WORK INSTRUCTIONS
**A.** List every company named in the post about AI and layoffs below.
**B.** In the post about AI and layoffs below, who raised the fifth reason?
**C.** Condense the paragraph beginning "AI has become the justification for every layoff" from the post about AI and layoffs below into a short list that keeps its main points.

PASSAGE PROVIDED
+++
Rory O'Driscoll@rodriscoll

AI has become the justification for every layoff. It's the perfect excuse card, but there is a lot of spin involved. Every layoff is some combo of the following five very different AI stories. 1. Nothing changed, we just realized we have too many people. We are going to blame AI, but we are bullshitting. This is the AI as an excuse; it was really sloppy hiring, and we are just blaming AI. (See Block) 2. Growth has gone away so now we have too many people. This may be because of AI if you are a SaaS company. All the customer love is now going to AI. But it's less AI as a productivity lift, and more about you just building a less ambitious growth company. (See Salesforce and most every SaaS company) 3. We spent our money on capex to build AI so now we can’t afford as many people. Management may say it’s about AI making us productive (4 below) but my gut is a lot of it is about Nvidia getting our money so now there is none for you. (See Meta and Oracle) 4 We are really using AI the way god intended us to. We don't need as many people. This is the ONLY version of the story that is actually about a productivity increase. It's real, it's happening, but I wonder if it is even the majority of the layoffs. (See some software engineering departments right now) @jasonlk raised a fifth reason that doesn't get talked about enough: we just have the wrong people. Maybe we don't need 20 engineers who all know C++, but rather eight who have strong AI skills. This I think should be happening everywhere. Every time a layoff announcement comes out, I try and mentally categorize per the above.
+++
DATASET
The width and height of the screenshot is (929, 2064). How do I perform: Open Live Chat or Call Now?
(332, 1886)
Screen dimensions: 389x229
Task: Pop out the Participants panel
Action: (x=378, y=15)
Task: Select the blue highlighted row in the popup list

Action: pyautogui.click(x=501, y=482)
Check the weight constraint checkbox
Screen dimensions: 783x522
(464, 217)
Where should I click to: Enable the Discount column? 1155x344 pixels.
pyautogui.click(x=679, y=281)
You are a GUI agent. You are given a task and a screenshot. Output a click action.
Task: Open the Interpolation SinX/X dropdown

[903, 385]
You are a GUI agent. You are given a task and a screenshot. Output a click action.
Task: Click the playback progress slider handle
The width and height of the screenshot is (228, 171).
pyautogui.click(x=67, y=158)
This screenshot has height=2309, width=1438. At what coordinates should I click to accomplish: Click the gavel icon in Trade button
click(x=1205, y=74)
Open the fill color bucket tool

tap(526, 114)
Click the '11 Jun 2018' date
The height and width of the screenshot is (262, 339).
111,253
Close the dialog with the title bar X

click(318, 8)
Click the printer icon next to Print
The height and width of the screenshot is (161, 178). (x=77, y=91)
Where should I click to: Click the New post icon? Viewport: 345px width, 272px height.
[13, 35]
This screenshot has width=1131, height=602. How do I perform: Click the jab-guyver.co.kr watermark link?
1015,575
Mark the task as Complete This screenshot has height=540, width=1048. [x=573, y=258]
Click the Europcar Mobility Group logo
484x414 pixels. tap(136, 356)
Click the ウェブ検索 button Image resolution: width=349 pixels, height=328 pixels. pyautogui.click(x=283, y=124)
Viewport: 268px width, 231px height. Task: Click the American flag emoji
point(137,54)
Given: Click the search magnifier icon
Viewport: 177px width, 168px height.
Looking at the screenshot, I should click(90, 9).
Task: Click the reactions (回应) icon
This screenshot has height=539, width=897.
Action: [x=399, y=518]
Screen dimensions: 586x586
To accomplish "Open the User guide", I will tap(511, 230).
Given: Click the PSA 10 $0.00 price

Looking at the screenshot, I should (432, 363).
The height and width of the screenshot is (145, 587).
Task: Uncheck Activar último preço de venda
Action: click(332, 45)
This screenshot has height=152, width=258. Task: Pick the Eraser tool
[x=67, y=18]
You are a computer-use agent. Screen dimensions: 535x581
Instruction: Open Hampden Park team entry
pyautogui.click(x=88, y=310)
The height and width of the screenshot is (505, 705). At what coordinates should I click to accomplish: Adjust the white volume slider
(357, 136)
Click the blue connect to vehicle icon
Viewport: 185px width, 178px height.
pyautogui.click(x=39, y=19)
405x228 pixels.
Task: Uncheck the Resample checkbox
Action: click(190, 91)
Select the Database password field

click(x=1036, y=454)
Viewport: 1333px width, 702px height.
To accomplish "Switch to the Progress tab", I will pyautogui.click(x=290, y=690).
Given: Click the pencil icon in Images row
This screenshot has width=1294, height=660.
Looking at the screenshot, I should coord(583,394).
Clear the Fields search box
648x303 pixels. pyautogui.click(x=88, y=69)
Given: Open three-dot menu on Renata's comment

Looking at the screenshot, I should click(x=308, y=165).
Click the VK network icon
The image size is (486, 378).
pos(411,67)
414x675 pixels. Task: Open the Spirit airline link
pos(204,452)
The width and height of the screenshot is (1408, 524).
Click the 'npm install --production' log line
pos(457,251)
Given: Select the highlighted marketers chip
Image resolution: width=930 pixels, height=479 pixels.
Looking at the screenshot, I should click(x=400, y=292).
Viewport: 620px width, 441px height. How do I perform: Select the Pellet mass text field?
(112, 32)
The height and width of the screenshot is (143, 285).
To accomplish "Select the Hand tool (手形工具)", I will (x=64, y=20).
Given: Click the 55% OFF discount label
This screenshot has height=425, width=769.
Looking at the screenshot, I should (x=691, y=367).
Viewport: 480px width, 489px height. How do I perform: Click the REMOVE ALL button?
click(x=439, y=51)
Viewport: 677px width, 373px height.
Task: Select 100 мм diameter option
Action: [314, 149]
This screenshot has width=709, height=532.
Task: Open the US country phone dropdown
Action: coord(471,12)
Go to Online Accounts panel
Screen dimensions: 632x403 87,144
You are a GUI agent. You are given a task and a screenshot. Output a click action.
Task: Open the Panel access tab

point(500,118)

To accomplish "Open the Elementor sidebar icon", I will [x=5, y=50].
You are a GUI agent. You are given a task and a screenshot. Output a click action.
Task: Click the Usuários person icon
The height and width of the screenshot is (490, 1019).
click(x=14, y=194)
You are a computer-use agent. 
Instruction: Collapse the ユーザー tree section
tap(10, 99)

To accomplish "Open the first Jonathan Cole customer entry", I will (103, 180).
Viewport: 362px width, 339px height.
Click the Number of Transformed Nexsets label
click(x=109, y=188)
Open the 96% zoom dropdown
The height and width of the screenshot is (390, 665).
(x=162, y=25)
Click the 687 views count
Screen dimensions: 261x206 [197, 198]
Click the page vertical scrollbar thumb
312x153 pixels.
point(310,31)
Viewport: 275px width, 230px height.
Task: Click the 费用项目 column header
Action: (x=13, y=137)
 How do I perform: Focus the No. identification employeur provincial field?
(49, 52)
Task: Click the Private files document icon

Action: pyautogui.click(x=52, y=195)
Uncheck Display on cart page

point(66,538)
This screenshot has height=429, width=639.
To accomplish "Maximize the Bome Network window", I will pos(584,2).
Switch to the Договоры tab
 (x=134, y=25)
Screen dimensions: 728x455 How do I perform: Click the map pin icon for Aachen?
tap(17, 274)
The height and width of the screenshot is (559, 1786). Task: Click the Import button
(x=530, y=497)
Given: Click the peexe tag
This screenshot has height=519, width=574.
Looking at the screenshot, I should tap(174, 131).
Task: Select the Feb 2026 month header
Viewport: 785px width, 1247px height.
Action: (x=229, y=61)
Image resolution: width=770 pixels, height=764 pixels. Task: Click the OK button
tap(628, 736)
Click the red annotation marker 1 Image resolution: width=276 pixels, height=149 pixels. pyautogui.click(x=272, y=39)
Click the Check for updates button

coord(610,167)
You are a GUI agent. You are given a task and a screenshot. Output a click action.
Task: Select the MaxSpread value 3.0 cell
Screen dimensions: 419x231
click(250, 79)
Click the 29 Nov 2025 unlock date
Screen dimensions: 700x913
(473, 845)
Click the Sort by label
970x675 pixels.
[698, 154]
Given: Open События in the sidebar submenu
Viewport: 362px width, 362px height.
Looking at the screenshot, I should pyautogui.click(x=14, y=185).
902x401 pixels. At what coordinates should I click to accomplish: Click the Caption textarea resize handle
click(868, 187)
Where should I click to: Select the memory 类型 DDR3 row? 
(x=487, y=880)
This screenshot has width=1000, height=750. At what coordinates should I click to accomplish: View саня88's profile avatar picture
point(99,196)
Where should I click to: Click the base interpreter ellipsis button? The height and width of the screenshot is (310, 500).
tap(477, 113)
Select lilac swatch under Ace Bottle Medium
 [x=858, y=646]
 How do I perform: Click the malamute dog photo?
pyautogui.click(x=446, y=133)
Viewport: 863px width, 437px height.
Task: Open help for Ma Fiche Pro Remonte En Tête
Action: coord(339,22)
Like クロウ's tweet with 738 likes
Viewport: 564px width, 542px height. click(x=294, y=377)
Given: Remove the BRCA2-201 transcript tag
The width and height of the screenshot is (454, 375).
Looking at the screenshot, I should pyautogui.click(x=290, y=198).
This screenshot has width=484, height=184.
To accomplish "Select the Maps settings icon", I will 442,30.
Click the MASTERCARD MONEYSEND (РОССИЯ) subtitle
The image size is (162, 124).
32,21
+++
SOLUTIONS PER TASK
**A.**
Block
Salesforce
Nvidia
Meta
Oracle

**B.** @jasonlk

**C.**
AI is the standard excuse for layoffs, but the reasons fall into five different stories:
- Too many people from sloppy hiring, with AI blamed as an excuse (Block).
- Growth has gone away, as customer love shifts to AI, leaving a less ambitious growth company (Salesforce and most SaaS companies).
- Money spent on AI capex, much of it going to Nvidia, leaves less for staff (Meta and Oracle).
- A real productivity increase from using AI, possibly not the majority of layoffs (some software engineering departments).
- The wrong people, such as needing eight engineers with strong AI skills instead of 20 who know C++, a reason raised by @jasonlk that the author thinks should be happening everywhere.

The author mentally sorts each layoff announcement into these categories.